La loi TRAIN : Vers une transparence accrue dans l’IA générative

La loi TRAIN vise la transparence dans les pratiques de formation de l’IA générative

Les représentants Madeleine Dean (D-PA) et Nathaniel Moran (R-TX) ont introduit un projet de loi bipartisan intitulé Transparency and Responsibility for Artificial Intelligence Networks (TRAIN) à la Chambre des représentants des États-Unis. L’objectif législatif est de fournir un mécanisme permettant aux musiciens, artistes, écrivains et autres créateurs de déterminer si leur œuvre protégée par le droit d’auteur a été utilisée pour former des modèles d’intelligence artificielle générative sans leur permission, et le cas échéant, de poursuivre une compensation pour cette utilisation.

Un groupe bipartisan de sénateurs a également réintroduit la loi TRAIN au Sénat américain.

Un nouveau mécanisme légal

La législation proposée créerait un nouveau mécanisme légal permettant aux propriétaires de droits d’auteur d’utiliser le pouvoir de subpoena des tribunaux fédéraux pour obtenir des informations sur les matériaux utilisés pour former des modèles d’IA générative. Le projet de loi établirait la première définition statutaire fédérale des « modèles d’IA générative ».

Un modèle d’IA générative serait défini comme un modèle d’IA qui « imite la structure et les caractéristiques des données d’entrée afin de générer un contenu synthétique dérivé », y compris des images, des vidéos, de l’audio, du texte et d’autres contenus numériques, ainsi que toute variation ultérieure d’un tel modèle.

Droits des propriétaires de droits d’auteur

Selon le cadre proposé, un propriétaire d’une ou plusieurs œuvres protégées par le droit d’auteur aurait le droit de demander un subpoena obligeant un développeur d’IA générative à produire des copies ou des enregistrements suffisants pour identifier les œuvres protégées (ou des parties de celles-ci) qui ont été utilisées pour former le modèle du développeur.

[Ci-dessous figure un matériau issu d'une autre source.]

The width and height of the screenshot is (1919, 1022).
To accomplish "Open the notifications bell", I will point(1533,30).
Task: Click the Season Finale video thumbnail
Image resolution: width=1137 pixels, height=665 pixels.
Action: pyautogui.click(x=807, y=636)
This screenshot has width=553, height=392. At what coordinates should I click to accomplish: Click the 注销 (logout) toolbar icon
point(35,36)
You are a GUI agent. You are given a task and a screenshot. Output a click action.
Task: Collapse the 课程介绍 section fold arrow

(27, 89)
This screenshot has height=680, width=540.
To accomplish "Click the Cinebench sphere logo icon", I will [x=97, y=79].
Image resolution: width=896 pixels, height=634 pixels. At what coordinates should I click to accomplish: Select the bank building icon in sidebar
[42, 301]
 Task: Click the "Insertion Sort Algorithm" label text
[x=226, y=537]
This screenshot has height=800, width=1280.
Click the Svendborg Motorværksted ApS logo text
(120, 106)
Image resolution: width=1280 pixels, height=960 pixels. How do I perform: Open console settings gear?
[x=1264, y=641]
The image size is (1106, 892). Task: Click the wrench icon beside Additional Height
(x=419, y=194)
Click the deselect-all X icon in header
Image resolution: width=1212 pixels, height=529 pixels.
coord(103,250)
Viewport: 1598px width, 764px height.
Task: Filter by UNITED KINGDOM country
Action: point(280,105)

Pour obtenir un subpoena, le propriétaire du droit d’auteur soumettrait une demande auprès d’un greffier de tribunal de district américain, incluant un subpoena proposé et une déclaration sous serment attestant de la bonne foi subjective du propriétaire quant à l’utilisation de ses œuvres protégées pour la formation du modèle d’IA générative. Cette déclaration attesterait également que le but du subpoena est d’obtenir les matériaux protégés du propriétaire ou des enregistrements permettant d’identifier suffisamment les matériaux utilisés pour former le modèle, et que les copies ou enregistrements demandés seraient utilisés uniquement pour protéger les droits du propriétaire du droit d’auteur.

Mesures d’exécution

Une fois qu’un subpoena est émis et signifié conformément aux règles fédérales de procédure civile, le développeur serait tenu de « divulguer rapidement » les copies ou enregistrements demandés au propriétaire du droit d’auteur ou à un représentant autorisé.

La loi TRAIN comprend également deux dispositions d’exécution. Premièrement, si un développeur ne se conforme pas à un subpoena, le tribunal peut appliquer une présomption réfutable que le développeur a effectivement utilisé les œuvres protégées pour former son modèle. Deuxièmement, si un propriétaire de droits d’auteur demande un subpoena de mauvaise foi, le destinataire peut poursuivre des sanctions en vertu de la règle de procédure civile fédérale 11.

Conclusion

Si elle est adoptée, la loi TRAIN élargirait considérablement les obligations de transparence pour les développeurs de modèles d’IA générative et fournirait aux propriétaires de droits d’auteur un nouvel outil pour enquêter sur les utilisations non autorisées potentielles de leurs œuvres.